> _Tekstfragment_:
⁂
Vezels zijn de onverteerbare onderdelen van plantaardig voedsel. Er bestaan twee soorten: vezels die oplosbaar zijn en vezels die onoplosbaar zijn in water.
Oplosbare vezels absorberen water in het spijsverteringsstelsel en vormen een soort pap die de vertering vertraagt. Daardoor heb je langer een verzadigd gevoel en ga je minder eten. Het zorgt er ook voor dat suiker trager opgenomen wordt in de bloedbaan (de bloedsuikerspiegel stijgt langzaam), dat is gunstig voor patiënten met diabetes. Oplosbare vezels remmen ook de opname van cholesterol uit de voeding, waardoor er minder LDL (slecht) cholesterol in het bloed zit en het risico op hartaandoeningen daalt.
⁂
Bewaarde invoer
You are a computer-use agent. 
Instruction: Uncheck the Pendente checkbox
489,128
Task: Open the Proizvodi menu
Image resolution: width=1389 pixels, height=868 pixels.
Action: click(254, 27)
⁂
> _Opdracht 1_:
Welke twee soorten vezels onderscheidt de tekst over vezels?
> _Opdracht 2_:
Waarom ga je volgens de tekst over vezels minder eten door oplosbare vezels? Leg het uit in één tot drie zinnen.
> _Opdracht 3_:
Pak de tekst over vezels op waar die ophoudt en schrijf verder.
De rijen spelen hierbij geen rol.

> _Antwoord 1_:
Vezels die oplosbaar zijn in water en vezels die onoplosbaar zijn in water.

> _Antwoord 2_:
Oplosbare vezels absorberen water in het spijsverteringsstelsel en vormen een soort pap die de vertering vertraagt. Daardoor heb je langer een verzadigd gevoel, en dus ga je minder eten.

> _Antwoord 3_:
Onoplosbare vezels zorgen voor meer vocht in de ontlasting, waardoor die vlotter gaat. Zo voorkomen ze constipatie. Onoplosbare vezels helpen het risico op darmkanker en ontstekingen in de dikke darm te verkleinen.
Peulvruchten bevatten beide soorten vezels, maar meer onoplosbare. Het aandeel onoplosbare vezels in kikkererwten bedraagt ongeveer 93 procent, in linzen 92 procent en in rode kidneybonen 81 procent.